県内に流通する多くの生鮮食品(畜産物、農産物、水産物)の流通拠点として、「奈良県食肉センター」、「食鳥処理場」、「奈良県中央卸売市場」の3つがあります。
奈良県食品衛生検査所では、これらの施設における監視指導、検査等を実施することにより、日々、食品の安全性の確保に努めています。

 業務の概要

「3つの施設」

食中毒などの防止のためには生産から家庭までの一貫した衛生管理が必要です。
牛や豚は食肉センターに、鶏は食鳥処理場に、生きているものが搬入され、食肉・食鳥肉となり、精肉店、食肉製品工場、飲食店へと流通されます。
農場で採れた野菜などは、中央卸売市場で食品として「せり」にかけられた後、量販店や小売り店舗等の店頭あるいは飲食店にて提供されます。
食肉センター・食鳥処理場・中央卸売市場の「3つの施設」は、「生産衛生(農場)」と「食品衛生(家庭)」をつなぐ重要な位置にあります。

◆奈良県食肉センター 
 奈良県に数ヶ所あったと畜場を統合し、平成2年に開場しました。
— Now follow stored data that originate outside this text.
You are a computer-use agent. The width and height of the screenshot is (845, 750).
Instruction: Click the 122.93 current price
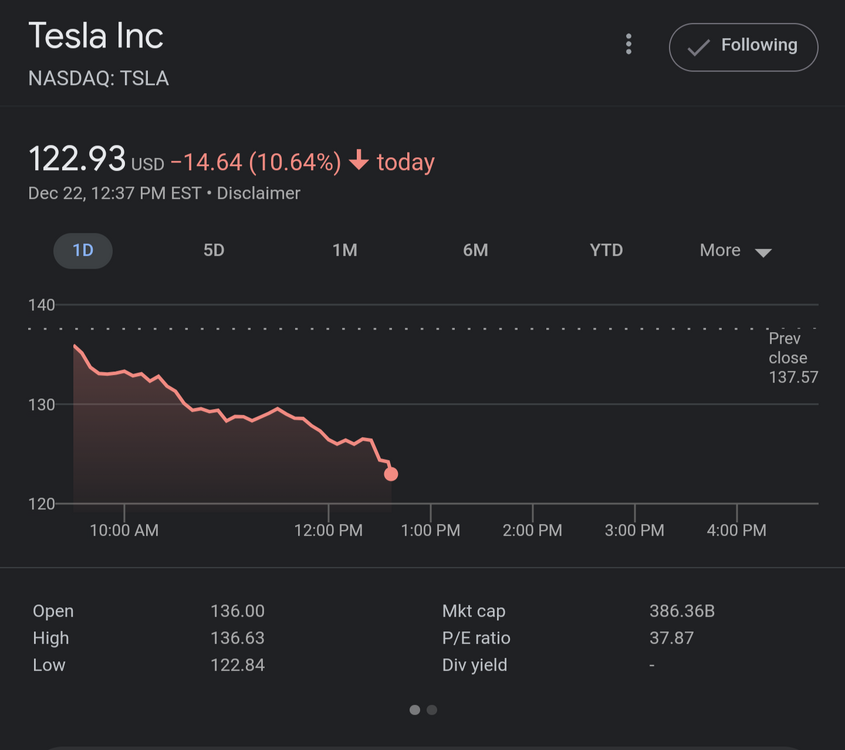click(x=77, y=159)
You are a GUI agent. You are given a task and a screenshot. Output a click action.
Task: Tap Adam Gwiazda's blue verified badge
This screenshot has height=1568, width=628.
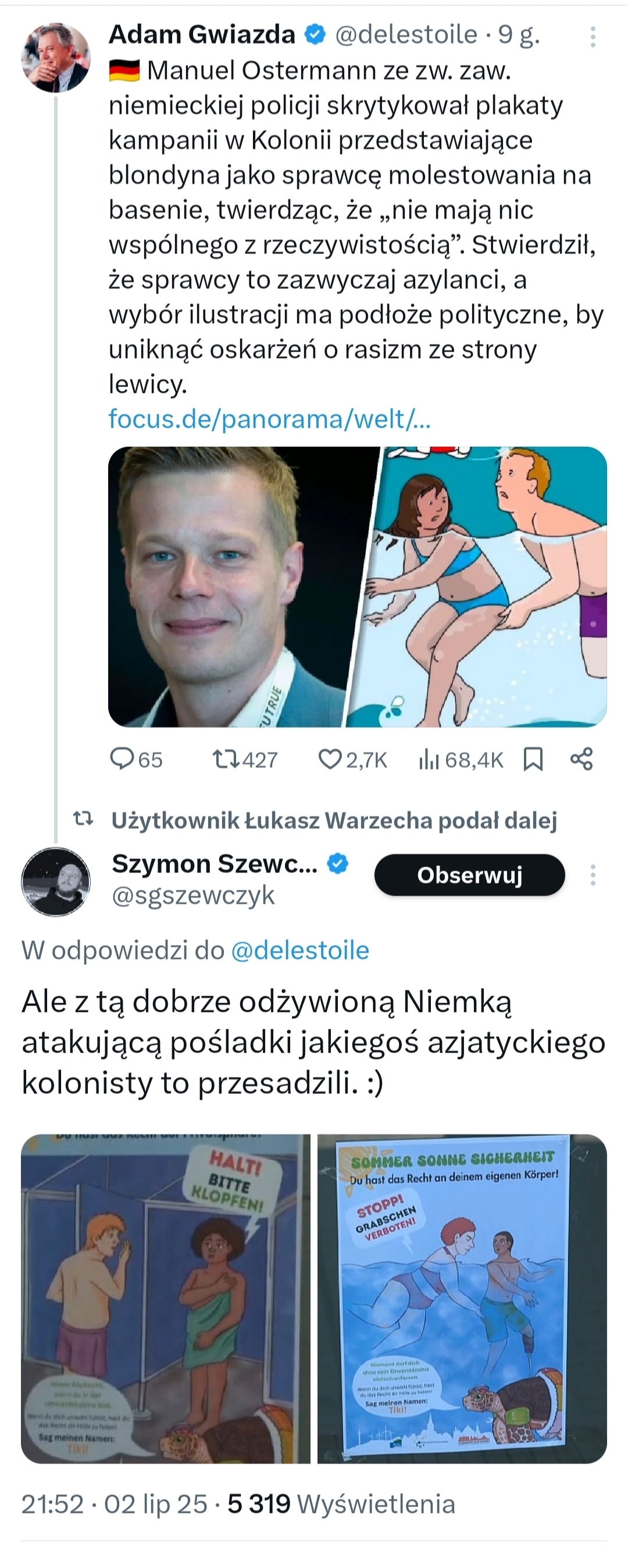(315, 35)
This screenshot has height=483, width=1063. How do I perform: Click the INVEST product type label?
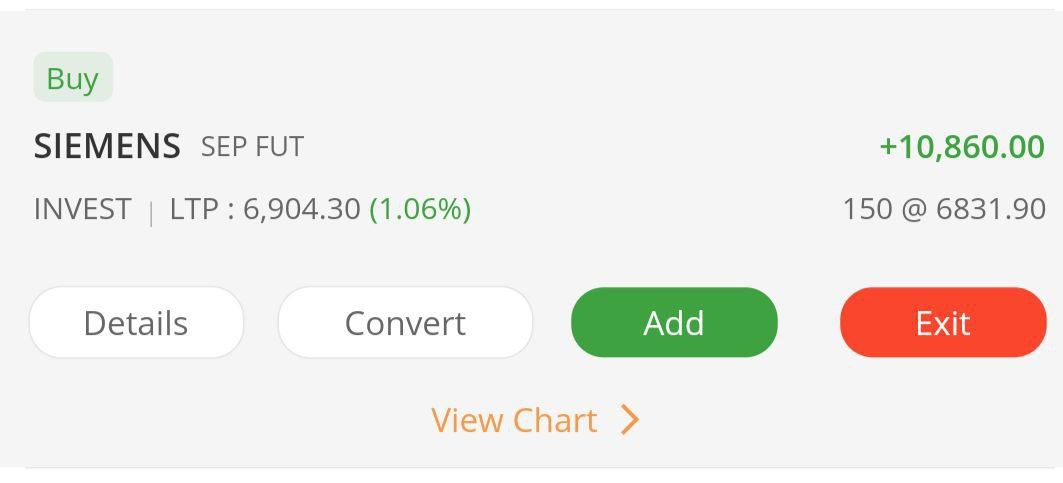coord(82,209)
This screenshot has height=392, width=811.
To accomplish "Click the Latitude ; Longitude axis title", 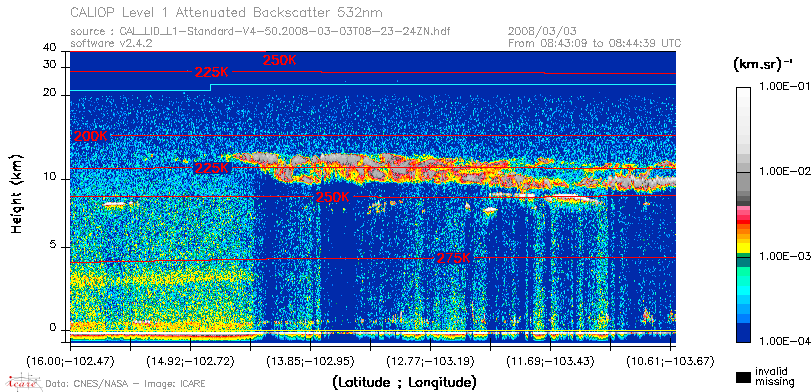I will (x=404, y=383).
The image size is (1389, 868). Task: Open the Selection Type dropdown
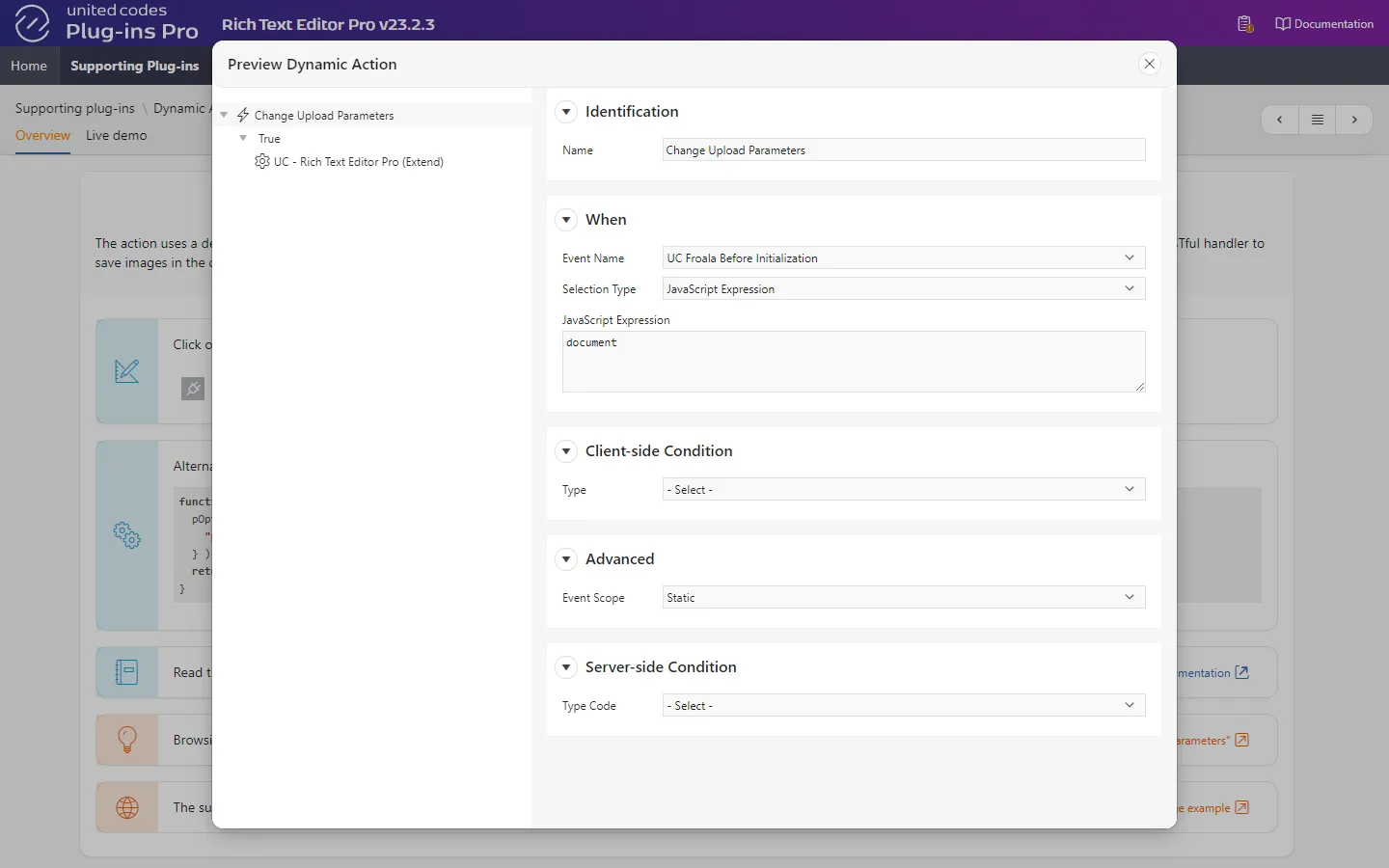[x=903, y=288]
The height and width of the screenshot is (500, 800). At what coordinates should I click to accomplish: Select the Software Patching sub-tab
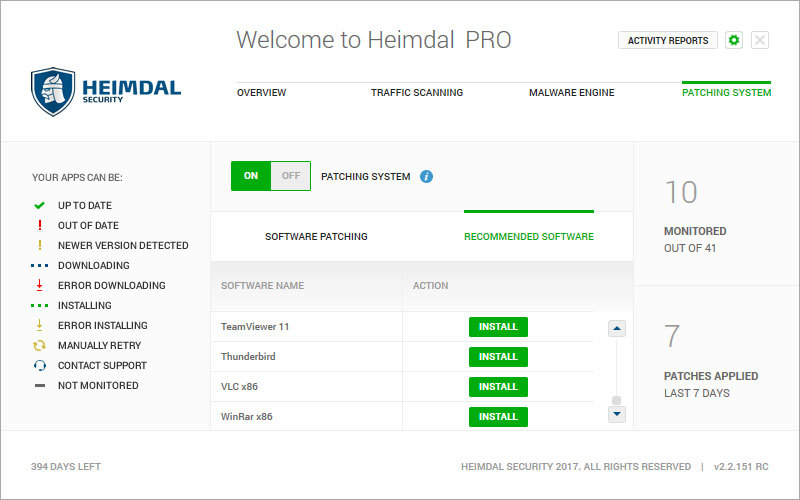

食肉卸売市場として、せりも行っています。

◆食鳥処理場
 年間30万羽を超える成鶏(採卵鶏)やブロイラー(大和肉鶏等)等を処理する大規模食鳥処理場は、県が直接食鳥検査を実施します。     

◆奈良県中央卸売市場
 奈良県の食品市場の拠点として、昭和52年に開場しました。多数の仲卸店舗や、関連商品店舗、加工場施設があり、食品の安定供給を担っています。

「3つの仕事」

上記3つの施設は、「生産物」が「食品」へと変わる重要な場所です。
これらの施設で、私たちは「生産物」が、安全で衛生的な「食品」となるよう「3つの仕事」(検査・監視)を行っています。

◆と畜検査
 すべての牛や豚は、獣医師であると畜検査員によって、病気ではないか、 食用にして問題がないか、厳密に検査されます。

◆食鳥検査
 大規模食鳥処理場で処理される鶏は、獣医師である食鳥検査員によって、病気ではないか、 食用にして問題がないか、厳密に検査されています。

◆市場食品検査
 中央卸売市場で流通している食品は、一定の資格を有する食品衛生監視員によって、衛生的に問題がないか、厳密に検査及び監視されています。また、市場内業者に対し、食品の衛生的取り扱いに関する講習会等も実施しています。    

「3つの法律」

私たちの行っている検査・監視は国で定められた「3つの法律」にしたがっています。

◆と畜場法
 食用にするために牛や豚をとさつ解体する施設を「と畜場」といい、食肉センターはこれに当たります。全ての牛や豚について、と畜場での全頭検査を義務づけ、食肉の安全を担っています。

◆食鳥処理の事業の規制及び食鳥検査に関する法律
 平成3年に施行された法律です。食鳥(鶏など)の処理に関して、と畜場法と同様に規制することによって、食鳥肉の安全を守っています。

◆食品衛生法
 すべての飲食に起因する衛生上の危害を防止することを目的としています。中央卸売市場内での検査・監視、食肉センター内での検査は、この法律に基づいて実施されています。